Paul Manafort isn’t just trying to get out of several years worth of money-laundering and fraud, he’s doing his part to end the entire Mueller investigation. The argument put forward by his legal team is that the whole idea of a special counsel violates “this nation’s structures and traditions” and that in any case the scope given to Robert Mueller “exceeds the authority” of the Department of Justice.
At the center of Manafort’s argument is that a single line in Rod Rosenstein’s instructions to Manafort:
… and any matters that arose or may arise directly from the investigation …
The interpretation of the special counsel rule, as put forward by Mueller’s legal team, is that the DOJ can only address a “specific issue,” and by allowing Mueller to chase down crimes that he discovers along the way, the appointment exceeds that narrow writ.

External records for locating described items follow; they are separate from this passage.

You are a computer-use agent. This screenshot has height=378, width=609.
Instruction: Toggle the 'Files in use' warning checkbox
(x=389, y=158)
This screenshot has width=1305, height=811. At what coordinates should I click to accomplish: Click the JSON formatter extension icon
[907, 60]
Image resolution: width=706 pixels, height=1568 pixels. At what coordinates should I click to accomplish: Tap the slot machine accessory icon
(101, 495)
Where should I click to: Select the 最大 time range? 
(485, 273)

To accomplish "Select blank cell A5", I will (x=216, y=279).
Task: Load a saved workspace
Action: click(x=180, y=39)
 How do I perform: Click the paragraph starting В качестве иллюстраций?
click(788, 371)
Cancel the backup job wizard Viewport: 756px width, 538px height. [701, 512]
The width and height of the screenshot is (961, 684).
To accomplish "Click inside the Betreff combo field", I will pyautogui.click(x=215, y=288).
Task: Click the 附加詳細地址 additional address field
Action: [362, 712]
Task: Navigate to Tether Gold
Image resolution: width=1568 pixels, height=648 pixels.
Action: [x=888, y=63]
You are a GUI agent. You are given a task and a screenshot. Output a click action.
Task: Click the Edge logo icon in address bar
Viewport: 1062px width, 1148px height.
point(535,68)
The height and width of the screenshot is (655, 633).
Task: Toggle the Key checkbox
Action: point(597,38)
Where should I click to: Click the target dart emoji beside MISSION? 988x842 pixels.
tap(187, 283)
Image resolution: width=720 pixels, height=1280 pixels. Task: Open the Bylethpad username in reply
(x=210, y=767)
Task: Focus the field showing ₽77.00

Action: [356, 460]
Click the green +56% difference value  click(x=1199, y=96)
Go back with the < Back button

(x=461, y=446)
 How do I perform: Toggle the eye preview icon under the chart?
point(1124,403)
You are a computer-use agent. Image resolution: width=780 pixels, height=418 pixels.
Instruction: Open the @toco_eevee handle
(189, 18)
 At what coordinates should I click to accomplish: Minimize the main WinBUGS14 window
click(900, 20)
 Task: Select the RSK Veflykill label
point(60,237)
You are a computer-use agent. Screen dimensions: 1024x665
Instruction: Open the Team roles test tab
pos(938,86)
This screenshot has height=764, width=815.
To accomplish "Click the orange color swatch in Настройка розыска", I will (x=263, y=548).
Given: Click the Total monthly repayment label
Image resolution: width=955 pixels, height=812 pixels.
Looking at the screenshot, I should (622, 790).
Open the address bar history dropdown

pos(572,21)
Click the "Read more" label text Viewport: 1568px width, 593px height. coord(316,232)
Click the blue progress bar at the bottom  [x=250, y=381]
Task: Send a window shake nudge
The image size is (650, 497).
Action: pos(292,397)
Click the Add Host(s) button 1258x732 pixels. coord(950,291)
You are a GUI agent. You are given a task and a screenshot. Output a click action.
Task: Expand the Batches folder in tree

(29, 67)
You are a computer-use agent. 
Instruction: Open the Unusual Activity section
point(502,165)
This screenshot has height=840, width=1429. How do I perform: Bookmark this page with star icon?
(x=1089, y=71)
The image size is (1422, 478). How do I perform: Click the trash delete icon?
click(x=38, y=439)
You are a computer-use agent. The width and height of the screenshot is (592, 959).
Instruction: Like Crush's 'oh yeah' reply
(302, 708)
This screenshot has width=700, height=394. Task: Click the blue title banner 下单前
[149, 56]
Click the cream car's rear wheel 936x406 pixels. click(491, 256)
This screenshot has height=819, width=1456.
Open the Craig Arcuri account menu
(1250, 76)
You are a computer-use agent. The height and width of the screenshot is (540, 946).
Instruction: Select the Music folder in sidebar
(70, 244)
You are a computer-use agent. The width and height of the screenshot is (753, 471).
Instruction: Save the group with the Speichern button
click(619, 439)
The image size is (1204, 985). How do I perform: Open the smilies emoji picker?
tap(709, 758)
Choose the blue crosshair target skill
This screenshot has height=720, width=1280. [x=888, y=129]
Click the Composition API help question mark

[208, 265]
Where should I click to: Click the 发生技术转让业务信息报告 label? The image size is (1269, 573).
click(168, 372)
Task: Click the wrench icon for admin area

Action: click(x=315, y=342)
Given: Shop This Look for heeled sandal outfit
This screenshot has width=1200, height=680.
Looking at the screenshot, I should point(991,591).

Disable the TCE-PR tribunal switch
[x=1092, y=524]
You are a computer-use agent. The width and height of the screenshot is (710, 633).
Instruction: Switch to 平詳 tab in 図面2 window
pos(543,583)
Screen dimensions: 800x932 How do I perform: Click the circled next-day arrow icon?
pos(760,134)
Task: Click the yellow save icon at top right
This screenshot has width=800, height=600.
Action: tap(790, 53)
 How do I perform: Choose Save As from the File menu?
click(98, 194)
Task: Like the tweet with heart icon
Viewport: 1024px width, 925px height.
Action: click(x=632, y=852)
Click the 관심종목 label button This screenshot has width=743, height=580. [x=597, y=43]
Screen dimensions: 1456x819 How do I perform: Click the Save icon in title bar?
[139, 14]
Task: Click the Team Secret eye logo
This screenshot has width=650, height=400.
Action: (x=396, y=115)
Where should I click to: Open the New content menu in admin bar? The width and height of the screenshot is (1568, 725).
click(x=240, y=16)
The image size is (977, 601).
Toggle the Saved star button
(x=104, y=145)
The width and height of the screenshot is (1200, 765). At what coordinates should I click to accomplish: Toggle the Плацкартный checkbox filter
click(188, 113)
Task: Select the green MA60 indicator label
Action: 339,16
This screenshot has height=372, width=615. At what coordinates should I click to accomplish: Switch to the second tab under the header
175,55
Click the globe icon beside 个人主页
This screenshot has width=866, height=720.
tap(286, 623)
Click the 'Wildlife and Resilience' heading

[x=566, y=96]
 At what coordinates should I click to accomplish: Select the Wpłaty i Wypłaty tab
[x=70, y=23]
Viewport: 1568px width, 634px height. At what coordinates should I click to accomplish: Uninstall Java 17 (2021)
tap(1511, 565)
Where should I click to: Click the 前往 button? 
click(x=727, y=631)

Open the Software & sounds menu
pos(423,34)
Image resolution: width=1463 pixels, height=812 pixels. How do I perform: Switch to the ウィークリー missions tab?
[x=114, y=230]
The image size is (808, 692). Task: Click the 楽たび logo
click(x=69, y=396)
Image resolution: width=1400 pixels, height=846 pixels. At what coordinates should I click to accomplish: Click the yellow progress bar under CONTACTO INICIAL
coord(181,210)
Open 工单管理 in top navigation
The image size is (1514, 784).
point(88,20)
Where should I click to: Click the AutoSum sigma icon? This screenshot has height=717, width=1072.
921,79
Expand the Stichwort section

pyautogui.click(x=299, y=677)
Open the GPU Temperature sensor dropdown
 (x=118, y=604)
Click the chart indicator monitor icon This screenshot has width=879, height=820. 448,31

A ruling in favor of Manafort would look to be a home run for him—though it’s not at all clear that all the evidence leading to his numerous indictments would go away, or that the charges from Mueller’s Grand Jury would not immediately be replaced by identical charges from a jury in New York. But if Manafort could get a judge to nod along with this proposal, it would be a very big deal for Donald Trump and for others involved in the investigation, as it would seriously handcuff not just what Mueller could use in indictments, but his ability to collect information.
Manafort doesn’t stop there. Even if the judge says special counsels are okay, and even if the judge feels that Rosenstein was within his rights when he wrote out Mueller’s scope, Manafort says that the charges against him didn’t arise directly out of the investigation. So they should all go away.
It’s a big swing … and it’s very likely to be strike two, because Manafort already tried this approach.
This is the second time that Manafort has attempted to challenge the lawfulness of Mueller’s appointment last year as special counsel as well as the reach of the special counsel’s investigation. Manafort is separately pursuing a civil lawsuit that raises the same arguments.